Learning Nash Equilibria in Zero-Sum Stochastic Games via Entropy-Regularized Policy Approximation
This addresses efficiency in multi-agent reinforcement learning for game theory applications, though it appears incremental as an enhancement to existing Q-learning methods.
The paper tackles the computational cost of learning Nash equilibria in zero-sum stochastic games by proposing a Q-learning algorithm with entropy-regularized soft policies, achieving a major speed-up over existing algorithms in empirical tests.

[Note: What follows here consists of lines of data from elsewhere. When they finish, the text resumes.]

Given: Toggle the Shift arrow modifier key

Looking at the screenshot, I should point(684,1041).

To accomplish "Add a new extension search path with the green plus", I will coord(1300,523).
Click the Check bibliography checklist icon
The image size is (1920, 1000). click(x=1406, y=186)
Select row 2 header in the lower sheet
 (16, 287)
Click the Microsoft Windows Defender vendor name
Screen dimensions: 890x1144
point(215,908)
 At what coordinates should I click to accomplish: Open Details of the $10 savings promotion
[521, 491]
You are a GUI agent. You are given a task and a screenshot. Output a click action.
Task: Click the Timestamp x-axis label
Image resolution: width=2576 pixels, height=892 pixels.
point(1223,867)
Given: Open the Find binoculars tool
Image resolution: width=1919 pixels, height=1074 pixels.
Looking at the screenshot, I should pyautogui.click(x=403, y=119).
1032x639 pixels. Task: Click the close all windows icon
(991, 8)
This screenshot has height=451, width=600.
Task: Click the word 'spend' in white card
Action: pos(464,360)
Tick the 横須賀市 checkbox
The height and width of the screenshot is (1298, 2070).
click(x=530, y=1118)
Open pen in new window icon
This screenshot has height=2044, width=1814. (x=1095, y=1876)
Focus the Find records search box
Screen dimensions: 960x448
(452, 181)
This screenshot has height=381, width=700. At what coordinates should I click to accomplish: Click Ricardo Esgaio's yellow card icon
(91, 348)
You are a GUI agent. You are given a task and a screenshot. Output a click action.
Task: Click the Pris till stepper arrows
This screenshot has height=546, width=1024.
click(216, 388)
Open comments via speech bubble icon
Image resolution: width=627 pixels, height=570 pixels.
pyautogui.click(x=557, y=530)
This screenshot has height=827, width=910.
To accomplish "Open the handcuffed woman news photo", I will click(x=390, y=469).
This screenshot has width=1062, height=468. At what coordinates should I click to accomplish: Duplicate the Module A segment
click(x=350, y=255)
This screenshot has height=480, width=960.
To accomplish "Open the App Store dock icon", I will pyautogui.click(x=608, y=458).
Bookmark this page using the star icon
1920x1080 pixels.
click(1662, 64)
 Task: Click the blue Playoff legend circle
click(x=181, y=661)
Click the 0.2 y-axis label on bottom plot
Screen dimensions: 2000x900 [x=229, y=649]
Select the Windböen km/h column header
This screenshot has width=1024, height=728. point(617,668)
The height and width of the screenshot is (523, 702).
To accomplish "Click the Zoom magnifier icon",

We explore the use of policy approximations to reduce the computational cost of learning Nash equilibria in zero-sum stochastic games. We propose a new Q-learning type algorithm that uses a sequence of entropy-regularized soft policies to approximate the Nash policy during the Q-function updates. We prove that under certain conditions, by updating the regularized Q-function, the algorithm converges to a Nash equilibrium. We also demonstrate the proposed algorithm's ability to transfer previous training experiences, enabling the agents to adapt quickly to new environments. We provide a dynamic hyper-parameter scheduling scheme to further expedite convergence. Empirical results applied to a number of stochastic games verify that the proposed algorithm converges to the Nash equilibrium, while exhibiting a major speed-up over existing algorithms.